Fuzzy Rule Learner

This rule learner* learns a Fuzzy Rule Model on labeled numeric data using Mixed Fuzzy Rule Formation as the underlying training algorithm (also known as RecBF-DDA algorithm), see Influence of fuzzy norms and other heuristics on "Mixed Fuzzy Rule Formation" for an extension of the algorithm.
This algorithm generates rules based on numeric data, which are fuzzy intervals in higher dimensional spaces. These hyper-rectangles are defined by trapezoid fuzzy membership functions for each dimension. The selected numeric columns of the input data are used as input data for training and additional columns are used as classification target, either one column holding the class information or a number of numeric columns with class degrees between 0 and 1 can be selected. The data output contains the fuzzy rules after execution. Each rule consists of one fuzzy interval for each dimension plus the target classification columns along with a number of rule measurements. The model output port contains the fuzzy rule model, which can be used for prediction in the Fuzzy Rule Predictor node.
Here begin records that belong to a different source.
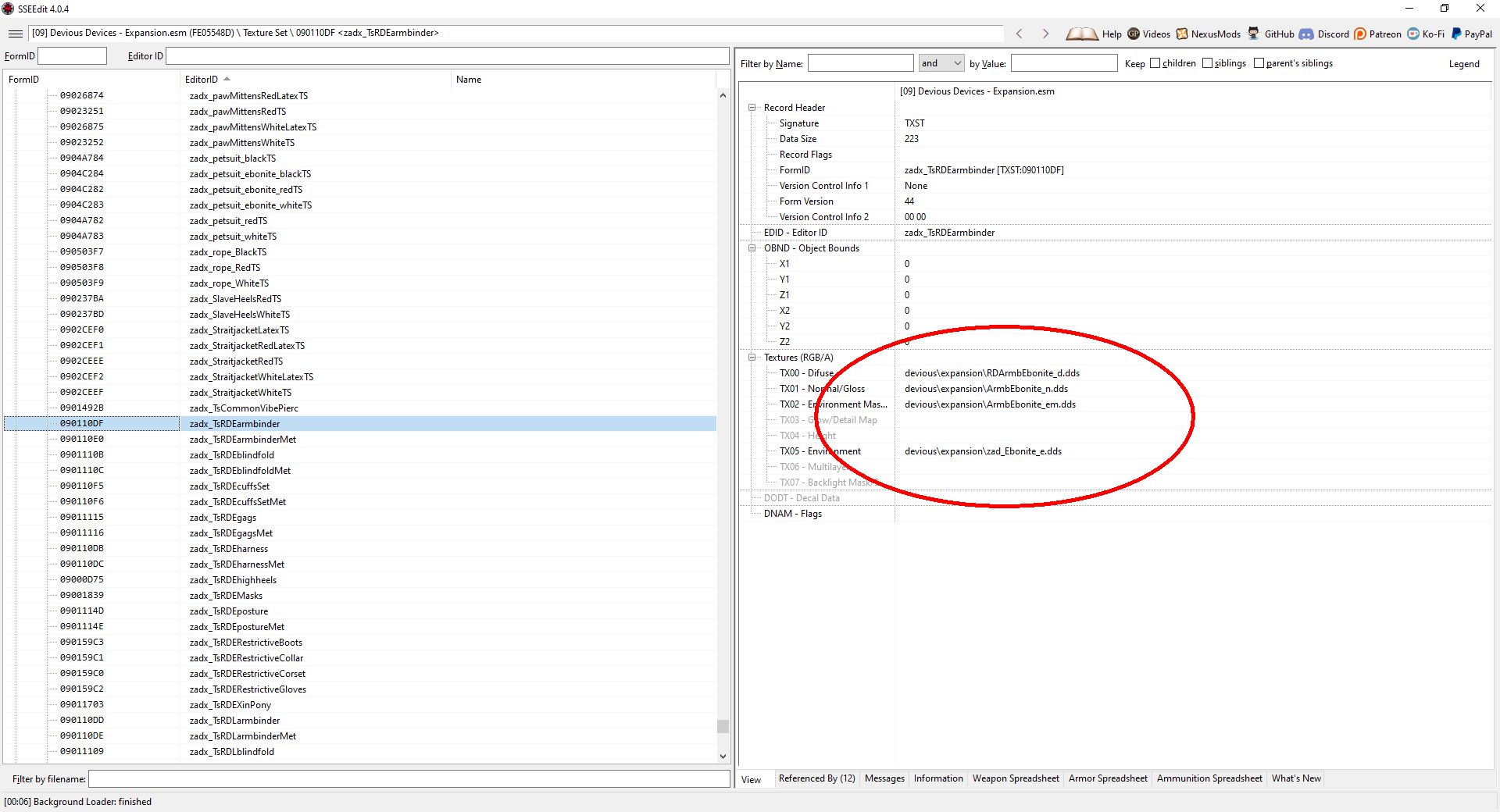Open the Discord icon link
Viewport: 1500px width, 812px height.
1306,34
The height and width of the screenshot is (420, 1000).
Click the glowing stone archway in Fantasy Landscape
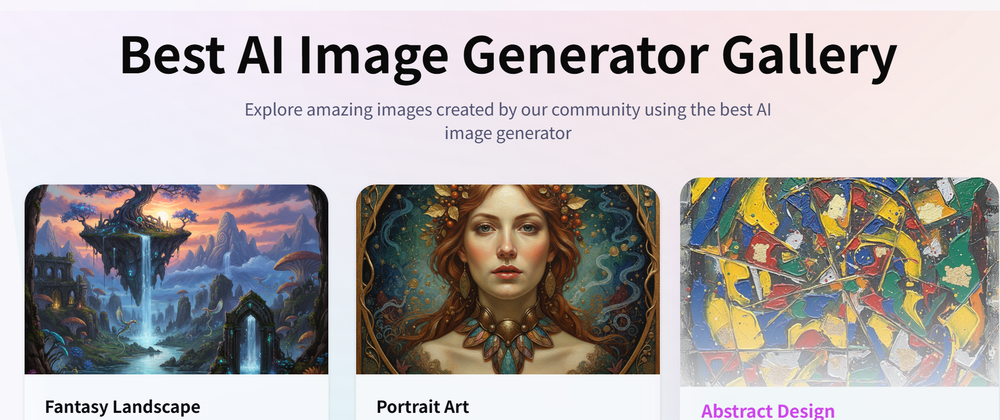[247, 331]
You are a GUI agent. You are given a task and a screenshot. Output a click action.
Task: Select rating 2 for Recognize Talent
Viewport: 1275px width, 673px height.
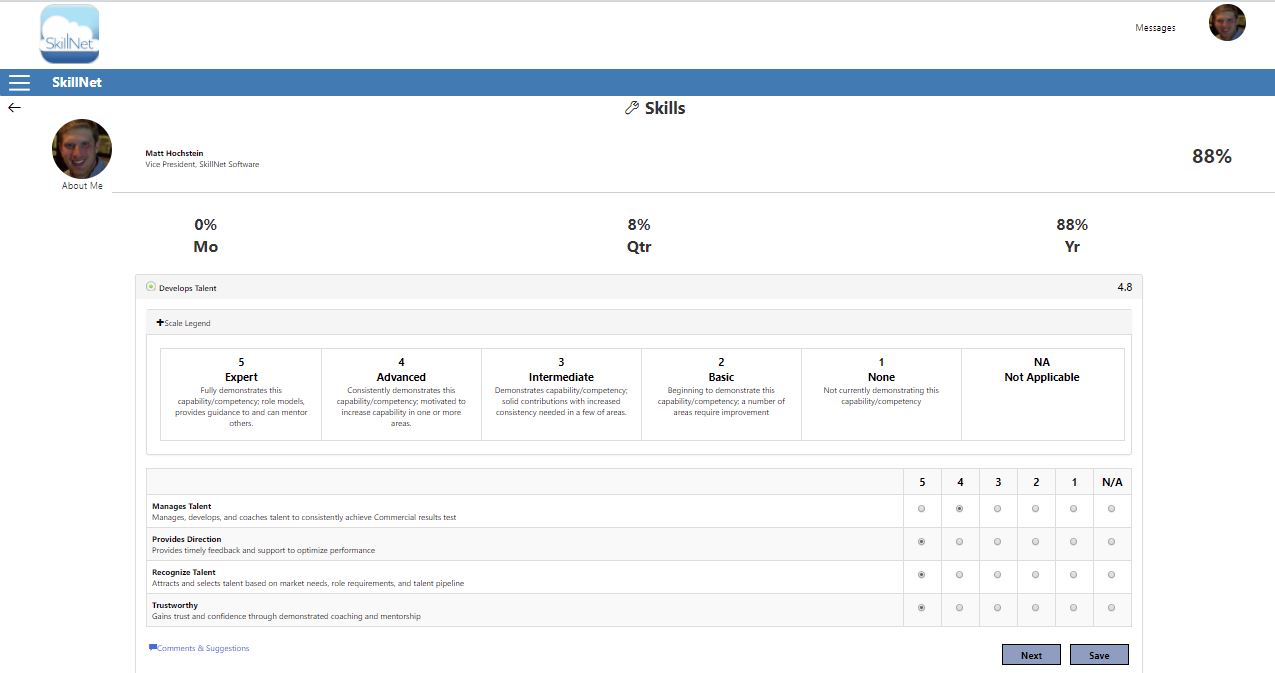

(*) RULE LEARNER is a registered trademark of Minitab, LLC and is used with Minitab’s permission.


Missing Values
Select one method to handle missing values: "Incorp" may generate fuzzy rules with missing values, if no replacement value has been found during the learning process. "Best Guess" computes the optimal replacement value by projecting the fuzzy rule (with missing value(s)) onto the missing dimension(s) of all other rules. "Mean", "Min", and "Max" replaces the missing value with each column's statistical property. "Zero" and "One" perform a constant replacement by inserting either zero or one.
Shrink after commit If selected, a shrink to reduce conflicting rules is executed immediately after a new rule is committed, i.e. the new rule is reduced so that conflicts with all other rules of different classes are avoided.
Use class with max coverage If selected, only the class with maximum coverage degree of the target columns is used during training, otherwise all class columns are considered for coverage.
Maximum no. Epochs
If selected, the option defines the maximum number of epochs the algorithm has to process the entire data set, otherwise it repeats this process until this rule model is stable, i.e. no new rule has been committed and/or no shrink is executed.
Target Columns
Select the target(s) to be used for classification. If more than one column (only numeric) is selected, the columns must contain class membership values between 0 and 1 for each class given by the column name.
Fuzzy Norm Select a fuzzy norm to compute the rules' activation across all dimensions and rules. Fuzzy norms are important, because they combine the membership values of each fuzzy interval for one rule and compute a final output across all rules. Different choices of fuzzy norms are available: Min/Max Norm, Product Norm, Lukasiewicz Norm, and Yager[2.0] Norm.
Shrink Function Select a shrink method to reduce rules in order to avoid conflicts between rules of different classes. There are three shrink methods available to normalize the loss in volume: VolumnBorderBased shrink applies the volume loss in terms of the support or core region borders; VolumnAnchorBased shrink uses the anchor value border; and VolumnRuleBased shrink uses the entire rule volume.

Input Ports

Numeric data as well as class information used for training.

Output Ports

Rules with fuzzy intervals in each dimension, classification columns, and additional rule measures.
Fuzzy Rule Model can be used for prediction.


Learner Statistics
Displays a summary of the learning process.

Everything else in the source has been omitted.